Ginsburg’s studies of seafloor deposits, or sediment, attracted the interest of numerous multinational oil companies — including Amoco, Chevron, Shell and Texaco. The industry helped support his research with sponsorships, a combined $200,000 in 1987, for instance, to learn about his findings ahead of the rest of the scientific world. Buried in the rock formations of the ocean floor bubbled oil, a product Texaco and others et al. wanted to extract. The sponsorships helped fund Rosenstiel’s students, faculty, staff and research projects in the Bahamas and Belize.
“All they get from us is ideas,” Ginsburg told the Miami News in 1988. “The application of these ideas to specific examples is their business.”
When UM vacated the Fisher Island lab in 1991, Ginsburg moved to the school’s Rosenstiel campus on Virginia Key, where he would remain for the next 20 years.
At Rosenstiel, Ginsburg, who had organized the 1977 international Coral Reef Symposium in Miami, assessed declining coral reefs in the Caribbean.
“He soon discovered that there was an appalling lack of baseline data that could be used to document the perceived decrease so he set up a simple protocol which could be used by amateurs and professionals to survey reefs in a rapid quantitative manner,” Swart said. “With these data obtained over a number of years, the ugly truth about the decline in coral reefs could not be ignored.
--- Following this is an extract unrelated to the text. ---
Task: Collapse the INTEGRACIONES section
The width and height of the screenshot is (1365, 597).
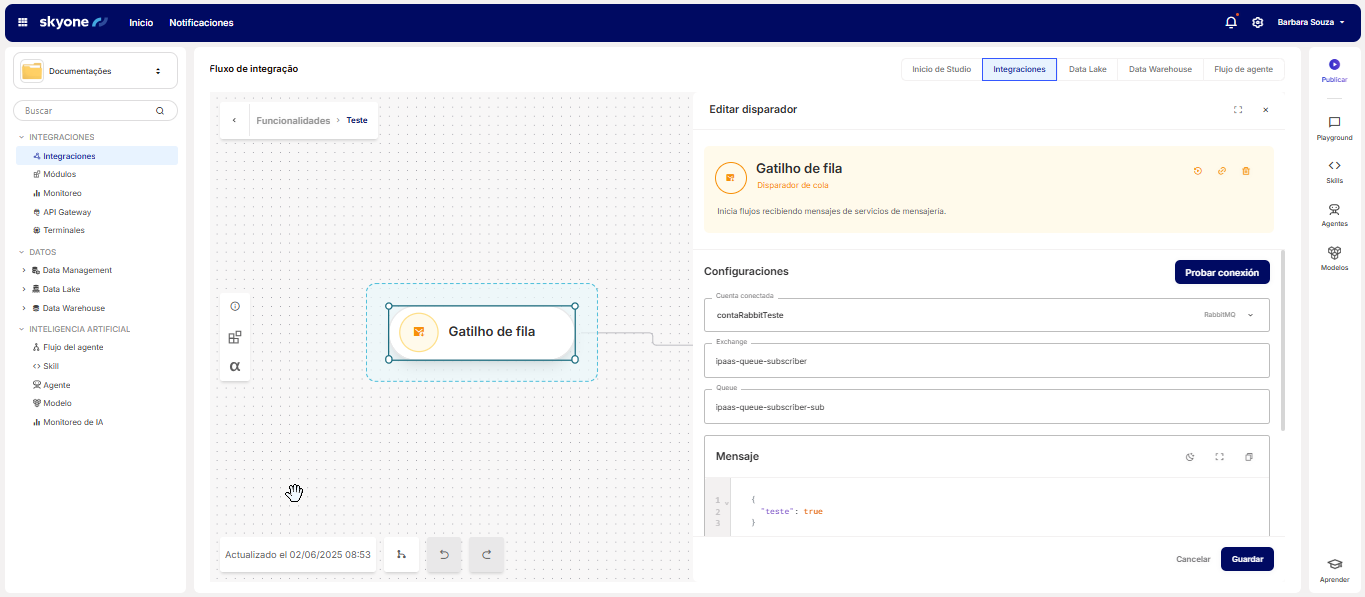Action: [22, 137]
In this new direction, he touched an entire new generation of scientists.”
Ginsburg is survived by his partner Leonore Bernard. He was predeceased by his wife Helen Sloan.
Memorial services will be at 10:30 a.m. today at Riverside Gordon Memorial Chapels at Mount Nebo/ Kendall, 5900 SW 77th Ave. Donations can be made to the Department of Marine Geosciences at the University of Miami’s Rosenstiel School of Marine & Atmospheric Science or to the Ocean Research and Educational Foundation, P.O. Box 431522, Big Pine Key, FL 33043.